What this task involves:
Quote the part of the listing below that opens with the line containing "The height and width of the screenshot is (1400, 852)." and closes with the line containing "Start 훈련 training", word for word, with both of those lines included.

Element and text location data:
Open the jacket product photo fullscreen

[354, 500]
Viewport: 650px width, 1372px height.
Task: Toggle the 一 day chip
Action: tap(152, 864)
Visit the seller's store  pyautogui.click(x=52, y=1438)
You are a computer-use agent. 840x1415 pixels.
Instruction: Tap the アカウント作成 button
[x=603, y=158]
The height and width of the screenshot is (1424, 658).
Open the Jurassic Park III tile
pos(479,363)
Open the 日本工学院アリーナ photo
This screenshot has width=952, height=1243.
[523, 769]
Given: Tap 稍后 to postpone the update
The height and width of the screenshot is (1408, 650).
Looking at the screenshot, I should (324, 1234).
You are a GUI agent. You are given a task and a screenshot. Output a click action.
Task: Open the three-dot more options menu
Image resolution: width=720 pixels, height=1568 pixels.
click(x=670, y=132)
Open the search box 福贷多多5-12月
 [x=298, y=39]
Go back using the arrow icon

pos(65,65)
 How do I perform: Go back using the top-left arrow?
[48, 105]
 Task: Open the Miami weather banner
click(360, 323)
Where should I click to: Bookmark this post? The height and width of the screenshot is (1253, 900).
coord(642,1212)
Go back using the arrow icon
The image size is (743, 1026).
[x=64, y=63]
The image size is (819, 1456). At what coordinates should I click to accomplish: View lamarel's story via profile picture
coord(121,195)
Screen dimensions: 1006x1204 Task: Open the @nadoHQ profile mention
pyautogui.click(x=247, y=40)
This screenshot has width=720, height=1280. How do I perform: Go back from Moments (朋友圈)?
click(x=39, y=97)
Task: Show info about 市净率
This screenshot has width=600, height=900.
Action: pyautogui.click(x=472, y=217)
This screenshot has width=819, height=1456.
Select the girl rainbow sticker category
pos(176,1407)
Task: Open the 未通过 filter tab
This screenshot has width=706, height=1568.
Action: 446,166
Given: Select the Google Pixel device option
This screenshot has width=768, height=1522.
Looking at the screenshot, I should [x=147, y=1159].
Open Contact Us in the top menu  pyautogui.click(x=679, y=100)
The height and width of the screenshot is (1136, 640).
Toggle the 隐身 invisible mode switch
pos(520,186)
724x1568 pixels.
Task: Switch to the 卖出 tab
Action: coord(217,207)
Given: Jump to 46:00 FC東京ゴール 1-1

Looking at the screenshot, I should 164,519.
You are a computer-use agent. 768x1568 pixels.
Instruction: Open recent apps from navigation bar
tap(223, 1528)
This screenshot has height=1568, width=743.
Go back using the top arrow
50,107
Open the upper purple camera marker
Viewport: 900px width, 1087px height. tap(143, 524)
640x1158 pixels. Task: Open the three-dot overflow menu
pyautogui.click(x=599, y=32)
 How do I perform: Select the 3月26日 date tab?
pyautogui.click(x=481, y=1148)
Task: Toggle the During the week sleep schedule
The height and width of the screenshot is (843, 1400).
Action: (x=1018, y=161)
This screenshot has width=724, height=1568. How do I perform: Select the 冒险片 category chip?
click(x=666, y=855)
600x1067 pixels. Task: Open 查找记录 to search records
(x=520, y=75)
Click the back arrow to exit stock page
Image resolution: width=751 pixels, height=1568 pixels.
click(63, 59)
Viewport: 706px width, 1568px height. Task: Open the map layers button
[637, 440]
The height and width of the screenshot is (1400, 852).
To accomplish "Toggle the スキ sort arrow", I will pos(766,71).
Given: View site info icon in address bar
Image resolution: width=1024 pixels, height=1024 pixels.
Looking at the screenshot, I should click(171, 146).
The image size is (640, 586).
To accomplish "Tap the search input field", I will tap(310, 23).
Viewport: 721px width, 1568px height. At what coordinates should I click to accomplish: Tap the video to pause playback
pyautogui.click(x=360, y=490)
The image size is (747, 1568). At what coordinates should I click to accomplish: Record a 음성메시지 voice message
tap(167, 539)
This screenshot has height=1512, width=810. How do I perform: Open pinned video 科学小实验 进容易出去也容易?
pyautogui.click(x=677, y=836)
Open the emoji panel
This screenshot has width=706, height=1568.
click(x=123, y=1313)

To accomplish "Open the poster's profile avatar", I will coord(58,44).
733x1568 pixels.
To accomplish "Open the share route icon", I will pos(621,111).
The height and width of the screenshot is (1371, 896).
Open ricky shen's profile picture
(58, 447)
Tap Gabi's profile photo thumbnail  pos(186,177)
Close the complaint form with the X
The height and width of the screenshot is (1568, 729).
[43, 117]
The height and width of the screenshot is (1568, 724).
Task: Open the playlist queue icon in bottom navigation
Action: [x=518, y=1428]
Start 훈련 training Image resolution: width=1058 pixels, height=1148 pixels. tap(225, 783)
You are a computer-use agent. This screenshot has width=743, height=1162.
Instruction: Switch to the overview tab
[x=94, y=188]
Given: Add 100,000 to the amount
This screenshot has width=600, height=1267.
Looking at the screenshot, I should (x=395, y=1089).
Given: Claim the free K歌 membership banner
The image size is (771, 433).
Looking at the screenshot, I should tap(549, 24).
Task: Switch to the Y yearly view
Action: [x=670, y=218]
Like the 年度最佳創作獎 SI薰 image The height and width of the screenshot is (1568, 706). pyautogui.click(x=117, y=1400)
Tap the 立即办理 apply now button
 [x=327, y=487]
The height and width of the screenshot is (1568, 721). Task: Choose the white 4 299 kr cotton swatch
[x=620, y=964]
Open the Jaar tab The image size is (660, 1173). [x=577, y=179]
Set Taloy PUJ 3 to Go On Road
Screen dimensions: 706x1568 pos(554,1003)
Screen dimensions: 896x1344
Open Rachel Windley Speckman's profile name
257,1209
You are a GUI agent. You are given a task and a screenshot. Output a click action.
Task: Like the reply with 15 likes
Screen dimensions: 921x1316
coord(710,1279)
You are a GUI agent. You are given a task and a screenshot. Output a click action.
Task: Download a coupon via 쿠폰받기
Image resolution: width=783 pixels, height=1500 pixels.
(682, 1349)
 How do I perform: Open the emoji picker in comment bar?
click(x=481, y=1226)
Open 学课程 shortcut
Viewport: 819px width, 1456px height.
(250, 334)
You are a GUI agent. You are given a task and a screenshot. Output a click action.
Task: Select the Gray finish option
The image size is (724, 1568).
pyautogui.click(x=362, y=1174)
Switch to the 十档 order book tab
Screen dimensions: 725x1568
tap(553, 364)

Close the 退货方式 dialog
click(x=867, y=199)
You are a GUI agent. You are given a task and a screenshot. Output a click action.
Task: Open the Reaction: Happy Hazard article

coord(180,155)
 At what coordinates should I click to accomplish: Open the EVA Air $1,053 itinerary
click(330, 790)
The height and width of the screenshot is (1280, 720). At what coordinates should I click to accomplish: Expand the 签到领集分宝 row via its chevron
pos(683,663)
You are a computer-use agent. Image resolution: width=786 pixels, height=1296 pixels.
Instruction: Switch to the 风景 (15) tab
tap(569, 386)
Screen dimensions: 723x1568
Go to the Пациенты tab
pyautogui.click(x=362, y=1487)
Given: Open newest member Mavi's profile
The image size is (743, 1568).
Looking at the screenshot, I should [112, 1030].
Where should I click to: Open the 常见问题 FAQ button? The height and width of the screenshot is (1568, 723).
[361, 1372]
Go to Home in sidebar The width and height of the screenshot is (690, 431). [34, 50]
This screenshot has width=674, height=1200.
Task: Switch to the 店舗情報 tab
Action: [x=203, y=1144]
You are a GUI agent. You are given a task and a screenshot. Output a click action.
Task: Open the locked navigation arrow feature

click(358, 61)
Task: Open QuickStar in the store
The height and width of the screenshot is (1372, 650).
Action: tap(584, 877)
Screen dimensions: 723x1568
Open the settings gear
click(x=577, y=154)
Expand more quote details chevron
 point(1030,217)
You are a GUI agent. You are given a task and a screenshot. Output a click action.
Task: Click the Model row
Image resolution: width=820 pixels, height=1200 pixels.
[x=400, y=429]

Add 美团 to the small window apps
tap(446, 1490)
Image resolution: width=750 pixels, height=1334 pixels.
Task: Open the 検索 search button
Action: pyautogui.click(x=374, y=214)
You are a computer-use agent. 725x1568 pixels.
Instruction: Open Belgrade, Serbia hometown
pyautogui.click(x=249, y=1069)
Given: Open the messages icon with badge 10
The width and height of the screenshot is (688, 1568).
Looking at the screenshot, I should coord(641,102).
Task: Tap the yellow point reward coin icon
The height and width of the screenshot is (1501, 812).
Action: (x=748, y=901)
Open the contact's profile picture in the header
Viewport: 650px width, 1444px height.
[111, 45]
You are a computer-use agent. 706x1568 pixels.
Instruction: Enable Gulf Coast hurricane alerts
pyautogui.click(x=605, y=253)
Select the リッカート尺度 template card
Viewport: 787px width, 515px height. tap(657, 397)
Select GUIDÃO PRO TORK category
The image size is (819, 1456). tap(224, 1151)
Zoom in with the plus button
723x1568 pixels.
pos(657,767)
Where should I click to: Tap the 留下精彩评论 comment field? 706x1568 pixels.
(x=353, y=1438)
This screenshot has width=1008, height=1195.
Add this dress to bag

Answer to the problem:
The height and width of the screenshot is (1400, 852).
To accomplish "Toggle the スキ sort arrow", I will pos(766,71).
Given: View site info icon in address bar
Image resolution: width=1024 pixels, height=1024 pixels.
Looking at the screenshot, I should click(171, 146).
The image size is (640, 586).
To accomplish "Tap the search input field", I will tap(310, 23).
Viewport: 721px width, 1568px height. At what coordinates should I click to accomplish: Tap the video to pause playback
pyautogui.click(x=360, y=490)
The image size is (747, 1568). At what coordinates should I click to accomplish: Record a 음성메시지 voice message
tap(167, 539)
This screenshot has height=1512, width=810. How do I perform: Open pinned video 科学小实验 进容易出去也容易?
pyautogui.click(x=677, y=836)
Open the emoji panel
This screenshot has width=706, height=1568.
click(x=123, y=1313)

To accomplish "Open the poster's profile avatar", I will coord(58,44).
733x1568 pixels.
To accomplish "Open the share route icon", I will pos(621,111).
The height and width of the screenshot is (1371, 896).
Open ricky shen's profile picture
(58, 447)
Tap Gabi's profile photo thumbnail  pos(186,177)
Close the complaint form with the X
The height and width of the screenshot is (1568, 729).
[43, 117]
The height and width of the screenshot is (1568, 724).
Task: Open the playlist queue icon in bottom navigation
Action: [x=518, y=1428]
Start 훈련 training Image resolution: width=1058 pixels, height=1148 pixels. tap(225, 783)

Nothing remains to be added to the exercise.